--- PROBLEM REQUIREMENTS ---
Repeat, line for line, the entries printed below.

--- RECORD EXTRACTS ---
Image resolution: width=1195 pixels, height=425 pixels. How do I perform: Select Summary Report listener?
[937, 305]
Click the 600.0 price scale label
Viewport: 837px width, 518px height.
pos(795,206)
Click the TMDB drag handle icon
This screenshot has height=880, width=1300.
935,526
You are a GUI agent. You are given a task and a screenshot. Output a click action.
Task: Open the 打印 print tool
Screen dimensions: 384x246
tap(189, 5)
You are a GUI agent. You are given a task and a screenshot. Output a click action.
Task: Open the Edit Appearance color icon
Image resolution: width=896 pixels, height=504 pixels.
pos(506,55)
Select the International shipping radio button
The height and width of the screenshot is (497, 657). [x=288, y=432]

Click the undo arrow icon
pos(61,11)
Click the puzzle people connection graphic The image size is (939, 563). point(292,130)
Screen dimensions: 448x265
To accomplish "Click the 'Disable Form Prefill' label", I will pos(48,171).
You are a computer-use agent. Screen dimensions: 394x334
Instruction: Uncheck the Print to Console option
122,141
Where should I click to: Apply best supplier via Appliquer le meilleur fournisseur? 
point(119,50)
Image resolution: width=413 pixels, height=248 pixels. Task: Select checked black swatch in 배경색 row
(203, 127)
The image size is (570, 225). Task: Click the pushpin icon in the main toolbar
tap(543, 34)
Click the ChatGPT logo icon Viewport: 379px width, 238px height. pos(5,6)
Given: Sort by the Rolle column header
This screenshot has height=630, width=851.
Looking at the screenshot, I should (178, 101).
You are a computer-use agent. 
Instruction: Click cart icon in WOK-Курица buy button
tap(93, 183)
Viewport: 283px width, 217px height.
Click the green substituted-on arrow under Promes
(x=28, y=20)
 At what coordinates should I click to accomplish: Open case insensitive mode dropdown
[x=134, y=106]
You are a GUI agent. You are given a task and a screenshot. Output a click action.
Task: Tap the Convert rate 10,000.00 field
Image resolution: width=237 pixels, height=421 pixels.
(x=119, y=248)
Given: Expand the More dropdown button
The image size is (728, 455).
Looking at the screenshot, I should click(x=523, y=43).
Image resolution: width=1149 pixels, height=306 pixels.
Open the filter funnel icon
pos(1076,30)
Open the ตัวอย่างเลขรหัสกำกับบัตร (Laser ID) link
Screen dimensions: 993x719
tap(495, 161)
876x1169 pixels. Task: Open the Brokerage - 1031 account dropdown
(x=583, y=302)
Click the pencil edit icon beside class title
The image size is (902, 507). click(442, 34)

--- ANSWER TO THE EXERCISE ---
Image resolution: width=1195 pixels, height=425 pixels. How do I perform: Select Summary Report listener?
[937, 305]
Click the 600.0 price scale label
Viewport: 837px width, 518px height.
pos(795,206)
Click the TMDB drag handle icon
This screenshot has height=880, width=1300.
935,526
You are a GUI agent. You are given a task and a screenshot. Output a click action.
Task: Open the 打印 print tool
Screen dimensions: 384x246
tap(189, 5)
You are a GUI agent. You are given a task and a screenshot. Output a click action.
Task: Open the Edit Appearance color icon
Image resolution: width=896 pixels, height=504 pixels.
pos(506,55)
Select the International shipping radio button
The height and width of the screenshot is (497, 657). [x=288, y=432]

Click the undo arrow icon
pos(61,11)
Click the puzzle people connection graphic The image size is (939, 563). point(292,130)
Screen dimensions: 448x265
To accomplish "Click the 'Disable Form Prefill' label", I will pos(48,171).
You are a computer-use agent. Screen dimensions: 394x334
Instruction: Uncheck the Print to Console option
122,141
Where should I click to: Apply best supplier via Appliquer le meilleur fournisseur? 
point(119,50)
Image resolution: width=413 pixels, height=248 pixels. Task: Select checked black swatch in 배경색 row
(203, 127)
The image size is (570, 225). Task: Click the pushpin icon in the main toolbar
tap(543, 34)
Click the ChatGPT logo icon Viewport: 379px width, 238px height. pos(5,6)
Given: Sort by the Rolle column header
This screenshot has height=630, width=851.
Looking at the screenshot, I should (178, 101).
You are a computer-use agent. 
Instruction: Click cart icon in WOK-Курица buy button
tap(93, 183)
Viewport: 283px width, 217px height.
Click the green substituted-on arrow under Promes
(x=28, y=20)
 At what coordinates should I click to accomplish: Open case insensitive mode dropdown
[x=134, y=106]
You are a GUI agent. You are given a task and a screenshot. Output a click action.
Task: Tap the Convert rate 10,000.00 field
Image resolution: width=237 pixels, height=421 pixels.
(x=119, y=248)
Given: Expand the More dropdown button
The image size is (728, 455).
Looking at the screenshot, I should click(x=523, y=43).
Image resolution: width=1149 pixels, height=306 pixels.
Open the filter funnel icon
pos(1076,30)
Open the ตัวอย่างเลขรหัสกำกับบัตร (Laser ID) link
Screen dimensions: 993x719
tap(495, 161)
876x1169 pixels. Task: Open the Brokerage - 1031 account dropdown
(x=583, y=302)
Click the pencil edit icon beside class title
The image size is (902, 507). click(442, 34)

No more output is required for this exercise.